Greece has reached the deadline it couldn’t afford to miss — repaying the European Central Bank.
The country ordered payments on Monday totaling 6.8 billion euros ($7.4 billion) to the ECB, the International Monetary Fund and the Greek central bank, a Greek finance-ministry official said on condition of anonymity. The euro extended gains Monday after the news, before retreating.
“The issue of repayment to the ECB was pivotal, because failure to make the payment would have had a knock-on impact on the ECB’s willingness to continue providing Emergency Liquidity Assistance to the Greek banks,” said Ken Wattret, an economist at BNP Paribas SA in London. “As the realization dawned that Greece was facing a very disorderly, painful exit from the monetary union, the government stepped back from the brink.”
“All my evidence and information leads me to say we will be repaid”
Greek banks reopened on Monday, after three weeks of closure, though withdrawal limits and restrictions on transfers remain in place. While the country is seeing the first signs of stabilization, hurdles still loom with a parliamentary vote on its bailout on Wednesday and more aid talks ahead.
The Stoxx Europe 600 index rose 0.6 percent to 407.99 at 1:07 p.m. Frankfurt time. The euro was little changed at $1.0838.
Lawmakers must decide on a second package of prerequisites for further financial aid, including tax increases on farmers. Last week’s vote prompted a rebellion by some members of the Syriza party, forcing Tsipras to reshuffle his cabinet on Friday.
Monday’s payments comprise 4.2 billion euros in maturing debt and interest to the ECB, 2.05 billion euros to the IMF, and 470 million euros to the Bank of Greece, a second finance ministry official said.
An ECB spokeswoman declined to comment on whether payment was received by the institution. European Union law bans the central bank from financing governments, meaning a default would probably require it to pull support from Greek lenders, leaving an exit from the single currency all but assured.

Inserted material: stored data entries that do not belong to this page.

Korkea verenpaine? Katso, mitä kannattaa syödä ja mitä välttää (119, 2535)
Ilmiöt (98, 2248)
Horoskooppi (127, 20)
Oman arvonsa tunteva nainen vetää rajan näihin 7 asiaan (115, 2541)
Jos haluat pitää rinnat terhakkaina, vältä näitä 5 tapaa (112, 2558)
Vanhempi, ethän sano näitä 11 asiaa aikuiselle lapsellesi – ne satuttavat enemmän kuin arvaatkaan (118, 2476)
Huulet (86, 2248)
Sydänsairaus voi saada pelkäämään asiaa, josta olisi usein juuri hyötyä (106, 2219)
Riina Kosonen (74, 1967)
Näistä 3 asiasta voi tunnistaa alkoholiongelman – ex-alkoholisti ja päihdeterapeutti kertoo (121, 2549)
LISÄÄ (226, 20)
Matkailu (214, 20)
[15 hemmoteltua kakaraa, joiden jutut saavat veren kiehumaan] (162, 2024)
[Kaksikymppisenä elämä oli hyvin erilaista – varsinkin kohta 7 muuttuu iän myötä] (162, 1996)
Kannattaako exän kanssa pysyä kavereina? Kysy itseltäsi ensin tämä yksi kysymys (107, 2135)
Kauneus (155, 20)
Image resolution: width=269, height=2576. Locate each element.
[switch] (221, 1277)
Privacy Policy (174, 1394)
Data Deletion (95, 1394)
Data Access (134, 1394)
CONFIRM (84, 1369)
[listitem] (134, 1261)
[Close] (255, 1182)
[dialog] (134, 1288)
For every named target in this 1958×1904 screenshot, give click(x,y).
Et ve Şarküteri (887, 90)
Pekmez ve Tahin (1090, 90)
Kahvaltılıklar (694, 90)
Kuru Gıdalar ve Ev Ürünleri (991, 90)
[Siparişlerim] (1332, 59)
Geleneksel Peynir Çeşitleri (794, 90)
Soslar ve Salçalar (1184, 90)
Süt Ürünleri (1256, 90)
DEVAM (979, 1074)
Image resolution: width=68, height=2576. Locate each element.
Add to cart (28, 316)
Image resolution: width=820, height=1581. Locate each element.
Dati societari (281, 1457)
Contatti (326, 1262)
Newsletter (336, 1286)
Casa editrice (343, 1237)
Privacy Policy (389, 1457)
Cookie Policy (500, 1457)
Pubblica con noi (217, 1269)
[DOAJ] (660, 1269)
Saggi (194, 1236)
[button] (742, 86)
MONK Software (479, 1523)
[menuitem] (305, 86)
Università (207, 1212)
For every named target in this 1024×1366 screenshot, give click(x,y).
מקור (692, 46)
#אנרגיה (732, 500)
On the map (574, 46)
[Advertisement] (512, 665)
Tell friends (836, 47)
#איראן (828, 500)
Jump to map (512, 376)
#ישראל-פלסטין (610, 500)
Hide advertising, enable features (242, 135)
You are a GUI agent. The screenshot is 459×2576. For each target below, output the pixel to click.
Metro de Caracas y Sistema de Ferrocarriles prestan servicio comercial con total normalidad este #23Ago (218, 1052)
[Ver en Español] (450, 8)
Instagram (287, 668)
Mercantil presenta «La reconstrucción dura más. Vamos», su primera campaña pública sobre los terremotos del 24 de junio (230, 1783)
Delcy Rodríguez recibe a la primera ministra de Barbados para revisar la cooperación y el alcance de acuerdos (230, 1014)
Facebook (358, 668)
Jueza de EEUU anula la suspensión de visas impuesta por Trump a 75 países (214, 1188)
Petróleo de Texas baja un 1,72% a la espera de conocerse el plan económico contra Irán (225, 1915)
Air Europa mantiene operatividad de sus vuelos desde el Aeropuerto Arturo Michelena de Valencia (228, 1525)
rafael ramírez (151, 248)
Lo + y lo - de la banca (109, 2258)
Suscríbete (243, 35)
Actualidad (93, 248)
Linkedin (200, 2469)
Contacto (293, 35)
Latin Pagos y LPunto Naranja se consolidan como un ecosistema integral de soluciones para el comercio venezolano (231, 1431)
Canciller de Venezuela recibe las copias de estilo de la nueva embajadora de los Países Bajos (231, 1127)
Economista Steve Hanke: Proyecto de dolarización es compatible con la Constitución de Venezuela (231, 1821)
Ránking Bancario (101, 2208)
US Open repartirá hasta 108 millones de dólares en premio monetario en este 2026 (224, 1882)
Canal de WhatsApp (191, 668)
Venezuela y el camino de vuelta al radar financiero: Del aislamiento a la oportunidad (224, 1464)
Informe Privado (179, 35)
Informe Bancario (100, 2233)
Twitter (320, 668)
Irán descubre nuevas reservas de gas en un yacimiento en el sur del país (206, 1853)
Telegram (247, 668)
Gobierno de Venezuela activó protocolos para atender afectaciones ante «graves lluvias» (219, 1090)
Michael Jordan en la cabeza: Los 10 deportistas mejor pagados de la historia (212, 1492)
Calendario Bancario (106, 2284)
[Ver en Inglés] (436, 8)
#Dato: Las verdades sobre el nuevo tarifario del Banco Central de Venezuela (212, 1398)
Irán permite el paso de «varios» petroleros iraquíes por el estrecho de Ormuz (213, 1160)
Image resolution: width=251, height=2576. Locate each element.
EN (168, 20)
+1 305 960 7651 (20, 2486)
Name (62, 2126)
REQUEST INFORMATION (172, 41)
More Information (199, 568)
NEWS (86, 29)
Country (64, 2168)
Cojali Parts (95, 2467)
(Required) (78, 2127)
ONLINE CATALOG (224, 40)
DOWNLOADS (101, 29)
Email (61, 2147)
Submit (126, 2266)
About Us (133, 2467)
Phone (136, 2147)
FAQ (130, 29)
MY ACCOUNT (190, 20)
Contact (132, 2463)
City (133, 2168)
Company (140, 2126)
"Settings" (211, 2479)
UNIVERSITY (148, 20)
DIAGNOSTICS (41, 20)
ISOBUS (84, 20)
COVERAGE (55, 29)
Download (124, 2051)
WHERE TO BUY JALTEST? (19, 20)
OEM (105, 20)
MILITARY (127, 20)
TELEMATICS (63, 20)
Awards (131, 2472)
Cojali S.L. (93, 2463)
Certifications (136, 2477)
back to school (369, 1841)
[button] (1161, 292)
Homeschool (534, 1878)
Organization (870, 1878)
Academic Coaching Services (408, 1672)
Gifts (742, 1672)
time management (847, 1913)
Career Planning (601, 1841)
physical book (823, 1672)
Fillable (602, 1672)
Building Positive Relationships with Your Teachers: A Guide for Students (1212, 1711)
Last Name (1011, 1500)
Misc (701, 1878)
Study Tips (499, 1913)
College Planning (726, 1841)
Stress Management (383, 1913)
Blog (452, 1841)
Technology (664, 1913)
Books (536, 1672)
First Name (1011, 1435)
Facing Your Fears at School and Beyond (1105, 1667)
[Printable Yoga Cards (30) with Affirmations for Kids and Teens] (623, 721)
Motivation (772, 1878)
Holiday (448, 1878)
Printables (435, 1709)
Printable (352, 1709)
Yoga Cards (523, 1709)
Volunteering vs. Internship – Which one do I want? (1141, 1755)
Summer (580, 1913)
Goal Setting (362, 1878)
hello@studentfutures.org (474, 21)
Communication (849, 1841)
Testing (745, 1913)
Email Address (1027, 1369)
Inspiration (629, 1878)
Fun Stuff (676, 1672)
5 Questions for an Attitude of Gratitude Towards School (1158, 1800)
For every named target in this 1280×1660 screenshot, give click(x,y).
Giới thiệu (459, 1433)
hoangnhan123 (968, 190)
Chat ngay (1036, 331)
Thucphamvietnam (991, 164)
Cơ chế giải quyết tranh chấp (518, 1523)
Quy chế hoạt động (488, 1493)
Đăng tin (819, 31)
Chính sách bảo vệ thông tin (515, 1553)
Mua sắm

As banks reopened, people in Athens lined up for basic services such as payment orders and check deposits. Branches can now replace the daily cash withdrawal limit of 60 euros with a weekly limit of 420 euros, though transfers abroad from Greek accounts are still banned. Greek financial markets remain closed, the country’s market regulator said in an e-mailed statement.
In the negotiations to grant Greece the funds to pay its debts, politicians cut it fine. Euro-area leaders agreed on a bailout package worth as much as 86 billion euros in an overnight summit that ended last Monday morning. The Greek parliament approved the austerity measures linked to the aid in the early hours of Thursday morning, and the currency bloc signed off on 7 billion euros of bridge financing the next day.
The idea that Greece might default “is off the table”
ECB President Mario Draghi signaled his approval on Thursday by persuading his Governing Council to increase the ELA that is keeping Greek lenders afloat.
The longer-term outlook for the nation’s ability to keep repaying its creditors remains unclear. With recession crippling the economy, the debt-to-gross domestic product ratio could rise toward 200 percent, according to an IMF forecast last week. By comparison, most advanced economies are well under 100 percent.
German Chancellor Angela Merkel told broadcaster ARD that she’s prepared to consider relief, though only after Greece successfully completes the first round of a new bailout. She ruled out a reduction in the nominal value of Greek debt.
A “classic haircut” isn’t possible because it would violate European law, Merkel said. “This cannot happen in a currency union,” she told ARD on Sunday . “You can have it outside a currency union, but you can’t have it in a currency union.”
In his press conference last week, Draghi said it is “uncontroversial that debt relief is necessary” for Greece, and that the most important question is what the best way to achieve that would be within the bloc’s existing rulebook.
IMF Managing Director Christine Lagarde said on France’s Europe1 radio on Friday that Greece’s aid deal is “categorically not” viable unless the burden is eased.
Valdis Dombrovskis, the European Commission vice president for euro policy, said in a Bloomberg interview on Friday that while a haircut has been rejected by the region’s governments, options such as lower interest rates or a maturity extension can still be discussed.
“The Greek crisis has clearly exposed that the monetary union has a lot of unfinished business,” Gianluca Salford and Malcolm Barr, analysts at JPMorgan Chase & Co. in London, said in a note. “The original idea of the euro area as a club of self-sufficient AAA countries based on the aspiration of debt-to-GDP ratios converging over time toward 60 percent never materialized.”